Einstein later emigrated to the United States to escape totalitarianism. He is sometimes remembered for his pacifism, socialism, even his defense of Stalin’s show trials. However, he also said things that may surprise many of his critics and supporters. Here are six quotations that show Albert Einstein’s wisdom applied to other areas of human life.

1. The fallacy of scientism: “[T]hose convictions which are necessary and determinant for our conduct and judgments cannot be found solely along this solid scientific way. For the scientific method can teach us nothing else beyond how facts are related to, and conditioned by, each other. … [K]nowledge of what is does not open the door directly to what should be. … To make clear these fundamental ends and valuations, and to set them fast in the emotional life of the individual, seems to me precisely the most important function which religion has to perform in the social life of man. … The highest principles for our aspirations and judgments are given to us in the Jewish-Christian religious tradition.” (“Science and Religion.” Lecture at Princeton Theological Seminary. May 19, 1939.)

2. Great achievements come only in free societies: “Valuable achievement can sprout from human society only when it is sufficiently loosened to make possible the free development of an individual’s abilities.” (From an article on tolerance, June 1934.)

3. The individual is greater than the nation: “What is truly valuable in our bustle of life is not the nation, I should say, but the creative and impressionable individuality, the personality —he who produces the noble and sublime while the common herd remains dull in thought and insensible in feeling.” (“What I Believe,” 1930.)

4. Government bureaucracy destroys every kind of industry: “In Russia, they say, it is impossible to get a decent piece of bread. … Perhaps I am over-pessimistic concerning State and other forms of communal enterprise, but I expect little good from them. Bureaucracy is the death of all sound work. I have seen and experienced too many dreadful warnings.” (“An answer to Cederström,” published in The World as I See It, 1949.)

5. On the importance of freedom of speech and tolerance: “[F]reedom of communication is indispensable for the development and extension of scientific knowledge … it must be guaranteed by law. But laws alone cannot secure freedom of expression; in order that every man may present his views without penalty there must be a spirit of tolerance in the entire population.” (“On Freedom.” Circa 1940.)

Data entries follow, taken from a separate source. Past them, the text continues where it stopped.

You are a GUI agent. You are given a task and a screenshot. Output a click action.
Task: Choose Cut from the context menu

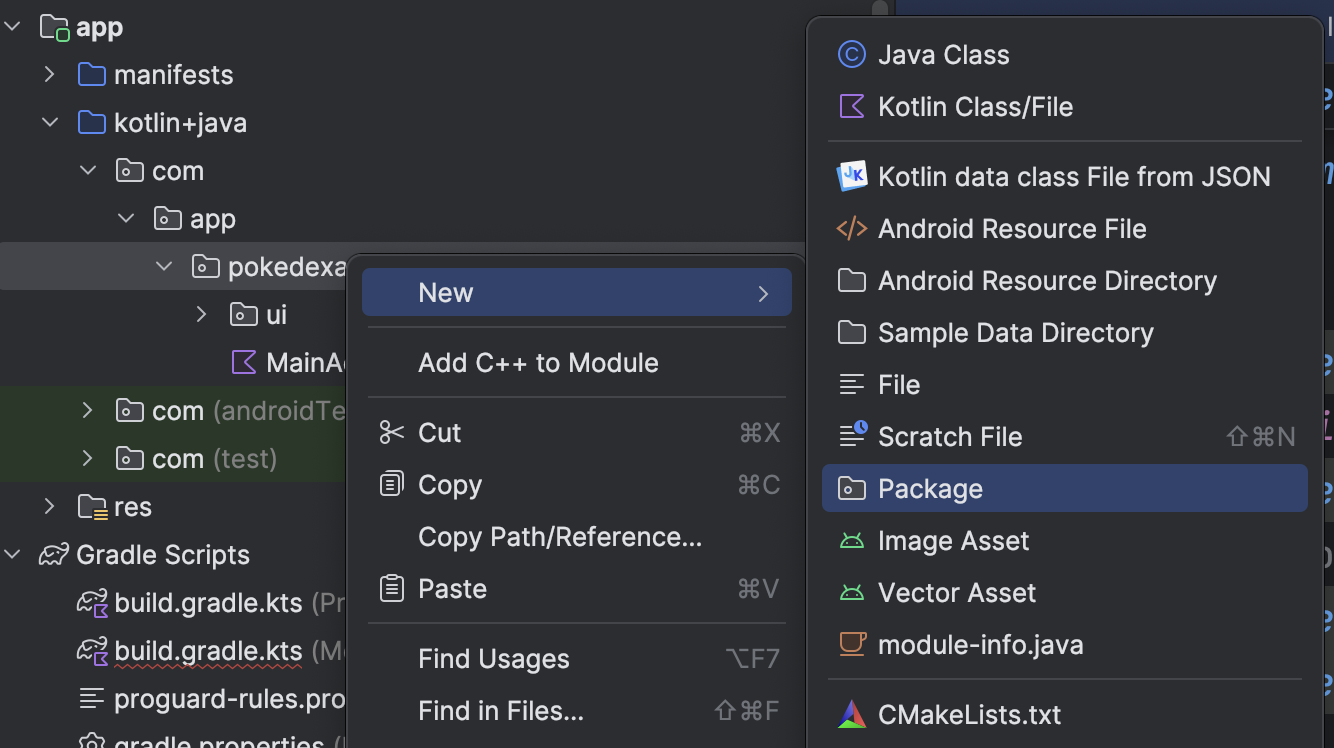click(x=440, y=433)
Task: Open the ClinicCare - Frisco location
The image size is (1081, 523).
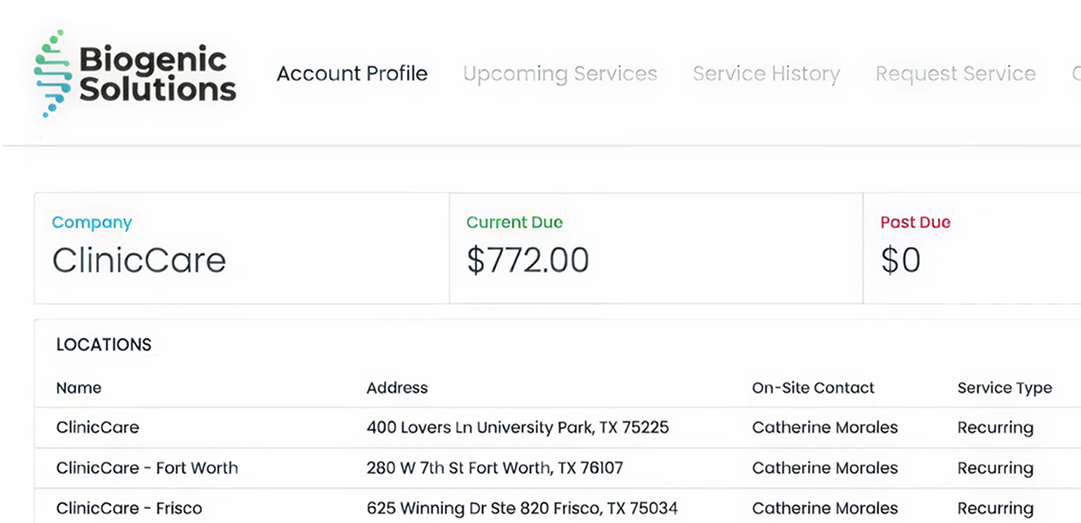Action: coord(129,508)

6. Reducing the number of working hours necessary to purchase necessities promotes human progress: “Man should not have to work for the achievements of the necessities of life to such an extent that he has neither time nor strength for personal activities. Without this second kind of outward liberty, freedom of expression is useless for him.” (“On Freedom.”)

Bonus:

Good intentions must use correct means: “[I]t must not be assumed that intelligent thinking can play no part in the formation of the goal and of ethical judgements. When someone realizes that for the achievement of an end certain means would be useful, the means itself becomes thereby an end. Intelligence makes clear to us the interrelation of means and ends.” (“Science and Religion.”)

This quotation expresses the Acton Institute’s reason for existing: “Connecting good intentions with sound economics.” When economics reveals that the free market is the best means to achieve human flourishing, everyone committed to that end should support it.

(Photo credit: Public domain.)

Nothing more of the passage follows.